• Selected extract:
Legal Marketing: Social Media Trends

So, how many lawyers use online professional networking and social media tools and which ones do they favor?  Interesting questions to be sure, but you're probably wondering why you should care.  After all, as a lawyer you're probably more interested in where and how potential clients are using social media rather than what your colleagues are doing with it. 

However, turning a blind eye to how your colleagues are using social media is a mistake.  Because social media isn't just a static tool -- like a newspaper ad or a website -- for direct generation of clients.  Engaging social media is also a process that enables lawyers to build meaningful relationships with colleagues, which in turn will produce referrals.

A just released study by Leader Networks shows why social media is critical to generating business in the legal profession.  Of the 1474 lawyers surveyed as part of the study (764 private practice lawyers and 710 corporate counsel), 56 percent identified peer referrals or recommendations as the most effective method for finding business, followed by in person networking events (33 percent) and conferences and seminars (15 percent).  Only three percent believed that blogging, listservs or other social media tools helped to generate business.

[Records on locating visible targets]
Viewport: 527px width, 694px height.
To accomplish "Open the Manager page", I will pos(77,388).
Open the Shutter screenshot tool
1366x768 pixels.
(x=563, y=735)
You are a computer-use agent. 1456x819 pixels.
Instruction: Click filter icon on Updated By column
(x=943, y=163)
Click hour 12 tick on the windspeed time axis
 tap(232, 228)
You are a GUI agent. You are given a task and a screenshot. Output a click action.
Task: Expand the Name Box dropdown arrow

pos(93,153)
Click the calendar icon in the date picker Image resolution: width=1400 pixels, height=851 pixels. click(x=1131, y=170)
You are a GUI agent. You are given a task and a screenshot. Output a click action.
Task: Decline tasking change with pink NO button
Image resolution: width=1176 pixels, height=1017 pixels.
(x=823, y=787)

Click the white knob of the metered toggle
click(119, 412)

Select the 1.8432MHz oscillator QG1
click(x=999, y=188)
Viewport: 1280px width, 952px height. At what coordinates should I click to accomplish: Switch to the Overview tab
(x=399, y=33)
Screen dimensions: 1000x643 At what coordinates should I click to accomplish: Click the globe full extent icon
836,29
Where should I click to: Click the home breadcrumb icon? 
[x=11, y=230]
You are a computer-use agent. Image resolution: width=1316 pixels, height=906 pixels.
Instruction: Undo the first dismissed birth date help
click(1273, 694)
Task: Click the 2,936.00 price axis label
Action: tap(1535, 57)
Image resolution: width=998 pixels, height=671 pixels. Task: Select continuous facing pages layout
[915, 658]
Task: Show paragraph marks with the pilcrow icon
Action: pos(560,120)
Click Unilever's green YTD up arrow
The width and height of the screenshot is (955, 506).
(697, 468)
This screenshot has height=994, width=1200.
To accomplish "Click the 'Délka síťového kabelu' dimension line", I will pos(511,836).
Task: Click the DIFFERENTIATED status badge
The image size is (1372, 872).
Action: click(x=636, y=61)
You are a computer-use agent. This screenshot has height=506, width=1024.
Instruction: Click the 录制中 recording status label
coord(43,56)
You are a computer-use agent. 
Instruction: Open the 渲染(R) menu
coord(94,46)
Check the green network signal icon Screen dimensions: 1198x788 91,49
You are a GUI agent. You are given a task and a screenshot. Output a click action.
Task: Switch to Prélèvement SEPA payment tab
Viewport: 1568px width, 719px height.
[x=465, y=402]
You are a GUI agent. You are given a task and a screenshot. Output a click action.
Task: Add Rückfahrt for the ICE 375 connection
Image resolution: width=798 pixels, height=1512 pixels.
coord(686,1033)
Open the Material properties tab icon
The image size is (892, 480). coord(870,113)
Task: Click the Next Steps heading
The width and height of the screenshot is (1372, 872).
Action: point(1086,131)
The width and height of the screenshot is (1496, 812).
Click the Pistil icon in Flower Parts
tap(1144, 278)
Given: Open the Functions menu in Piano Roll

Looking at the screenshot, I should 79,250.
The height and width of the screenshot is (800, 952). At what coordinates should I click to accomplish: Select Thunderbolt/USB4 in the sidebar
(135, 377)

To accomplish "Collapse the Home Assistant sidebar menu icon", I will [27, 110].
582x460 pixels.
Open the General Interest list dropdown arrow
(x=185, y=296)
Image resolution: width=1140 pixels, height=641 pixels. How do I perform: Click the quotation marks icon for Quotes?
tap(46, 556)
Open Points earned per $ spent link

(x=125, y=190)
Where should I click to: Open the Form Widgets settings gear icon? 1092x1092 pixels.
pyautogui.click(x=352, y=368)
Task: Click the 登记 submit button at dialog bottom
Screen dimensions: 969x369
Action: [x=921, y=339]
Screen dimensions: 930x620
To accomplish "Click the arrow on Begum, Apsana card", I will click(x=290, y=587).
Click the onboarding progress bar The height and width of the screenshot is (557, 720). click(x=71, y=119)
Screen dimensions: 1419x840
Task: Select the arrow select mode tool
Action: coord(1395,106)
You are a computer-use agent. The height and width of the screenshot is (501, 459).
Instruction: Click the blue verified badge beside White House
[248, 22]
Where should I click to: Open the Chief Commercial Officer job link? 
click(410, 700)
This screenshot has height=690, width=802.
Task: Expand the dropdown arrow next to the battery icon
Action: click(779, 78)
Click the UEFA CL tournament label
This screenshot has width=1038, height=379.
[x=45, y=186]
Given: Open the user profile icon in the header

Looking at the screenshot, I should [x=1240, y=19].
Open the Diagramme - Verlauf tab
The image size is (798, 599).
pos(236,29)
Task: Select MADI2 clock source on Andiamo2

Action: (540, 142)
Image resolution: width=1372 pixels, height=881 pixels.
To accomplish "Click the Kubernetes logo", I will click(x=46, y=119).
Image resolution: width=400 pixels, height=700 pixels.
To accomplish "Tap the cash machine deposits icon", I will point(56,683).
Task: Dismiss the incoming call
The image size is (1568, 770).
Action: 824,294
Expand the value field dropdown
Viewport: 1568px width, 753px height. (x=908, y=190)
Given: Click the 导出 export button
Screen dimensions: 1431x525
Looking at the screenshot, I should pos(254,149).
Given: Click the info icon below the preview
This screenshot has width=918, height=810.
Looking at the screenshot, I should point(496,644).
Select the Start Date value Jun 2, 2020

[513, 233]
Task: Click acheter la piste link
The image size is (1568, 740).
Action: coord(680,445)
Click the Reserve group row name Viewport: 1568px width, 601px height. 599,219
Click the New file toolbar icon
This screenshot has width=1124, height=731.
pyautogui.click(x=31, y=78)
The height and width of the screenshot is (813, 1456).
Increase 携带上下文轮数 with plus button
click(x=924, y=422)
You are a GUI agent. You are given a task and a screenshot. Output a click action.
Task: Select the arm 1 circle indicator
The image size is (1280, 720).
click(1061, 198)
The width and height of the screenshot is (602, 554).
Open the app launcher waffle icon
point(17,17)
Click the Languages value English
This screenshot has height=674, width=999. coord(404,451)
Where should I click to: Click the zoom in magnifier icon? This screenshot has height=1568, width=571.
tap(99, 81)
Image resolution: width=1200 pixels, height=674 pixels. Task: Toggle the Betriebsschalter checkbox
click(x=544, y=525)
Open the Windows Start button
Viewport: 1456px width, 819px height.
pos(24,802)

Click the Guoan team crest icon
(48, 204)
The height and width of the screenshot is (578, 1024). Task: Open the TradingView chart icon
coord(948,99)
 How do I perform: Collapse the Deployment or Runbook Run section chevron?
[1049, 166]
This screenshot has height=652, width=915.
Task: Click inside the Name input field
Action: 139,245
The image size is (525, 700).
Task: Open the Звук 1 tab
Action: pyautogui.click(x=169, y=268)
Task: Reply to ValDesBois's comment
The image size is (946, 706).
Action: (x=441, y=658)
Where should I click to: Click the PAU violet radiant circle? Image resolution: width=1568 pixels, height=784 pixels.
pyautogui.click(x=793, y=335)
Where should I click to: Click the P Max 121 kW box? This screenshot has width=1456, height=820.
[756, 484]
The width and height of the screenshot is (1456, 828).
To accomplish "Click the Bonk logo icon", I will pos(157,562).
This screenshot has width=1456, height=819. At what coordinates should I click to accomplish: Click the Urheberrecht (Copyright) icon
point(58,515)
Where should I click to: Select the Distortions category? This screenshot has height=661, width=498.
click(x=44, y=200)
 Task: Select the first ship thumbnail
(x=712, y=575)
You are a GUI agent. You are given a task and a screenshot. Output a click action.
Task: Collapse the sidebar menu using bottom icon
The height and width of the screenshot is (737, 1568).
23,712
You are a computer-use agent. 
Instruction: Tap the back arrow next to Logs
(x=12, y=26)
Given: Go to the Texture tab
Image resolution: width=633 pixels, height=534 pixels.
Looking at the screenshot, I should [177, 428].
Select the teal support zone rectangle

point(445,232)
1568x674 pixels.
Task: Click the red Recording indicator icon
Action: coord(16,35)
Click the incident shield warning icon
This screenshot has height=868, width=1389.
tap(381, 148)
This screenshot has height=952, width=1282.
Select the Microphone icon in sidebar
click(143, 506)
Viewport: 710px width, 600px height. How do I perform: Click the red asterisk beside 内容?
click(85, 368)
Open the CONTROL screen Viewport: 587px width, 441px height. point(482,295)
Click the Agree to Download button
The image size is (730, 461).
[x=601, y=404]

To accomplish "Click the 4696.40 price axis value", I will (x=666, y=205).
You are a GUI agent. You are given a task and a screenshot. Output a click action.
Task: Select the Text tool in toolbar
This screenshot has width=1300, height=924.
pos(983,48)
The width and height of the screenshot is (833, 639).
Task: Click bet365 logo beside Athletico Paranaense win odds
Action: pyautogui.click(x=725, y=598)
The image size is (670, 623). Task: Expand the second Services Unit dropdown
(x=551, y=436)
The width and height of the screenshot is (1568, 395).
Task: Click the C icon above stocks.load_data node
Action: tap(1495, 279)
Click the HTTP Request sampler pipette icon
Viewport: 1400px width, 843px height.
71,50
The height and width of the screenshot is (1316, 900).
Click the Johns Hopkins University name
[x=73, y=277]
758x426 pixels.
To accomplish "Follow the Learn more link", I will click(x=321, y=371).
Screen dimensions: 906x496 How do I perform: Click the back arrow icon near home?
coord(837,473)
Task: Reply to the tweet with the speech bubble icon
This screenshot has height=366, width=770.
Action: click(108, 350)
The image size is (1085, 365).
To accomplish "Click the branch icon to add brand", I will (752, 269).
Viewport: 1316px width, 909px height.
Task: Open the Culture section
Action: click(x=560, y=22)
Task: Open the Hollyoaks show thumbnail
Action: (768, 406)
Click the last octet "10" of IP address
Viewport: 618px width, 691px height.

• Instruction 1: In the text on legal marketing, how many of the surveyed lawyers were corporate counsel?
• Instruction 2: Lay out the records as a numbered list, starting at the first line of the records and ending at the line that contains "(x=399, y=33)". Leave out blank lines.

• Full response 1: 710

• Full response 2:
1. Viewport: 527px width, 694px height.
2. To accomplish "Open the Manager page", I will pos(77,388).
3. Open the Shutter screenshot tool
4. 1366x768 pixels.
5. (x=563, y=735)
6. You are a computer-use agent. 1456x819 pixels.
7. Instruction: Click filter icon on Updated By column
8. (x=943, y=163)
9. Click hour 12 tick on the windspeed time axis
10.  tap(232, 228)
11. You are a GUI agent. You are given a task and a screenshot. Output a click action.
12. Task: Expand the Name Box dropdown arrow
13. pos(93,153)
14. Click the calendar icon in the date picker Image resolution: width=1400 pixels, height=851 pixels. click(x=1131, y=170)
15. You are a GUI agent. You are given a task and a screenshot. Output a click action.
16. Task: Decline tasking change with pink NO button
17. Image resolution: width=1176 pixels, height=1017 pixels.
18. (x=823, y=787)
19. Click the white knob of the metered toggle
20. click(119, 412)
21. Select the 1.8432MHz oscillator QG1
22. click(x=999, y=188)
23. Viewport: 1280px width, 952px height. At what coordinates should I click to accomplish: Switch to the Overview tab
24. (x=399, y=33)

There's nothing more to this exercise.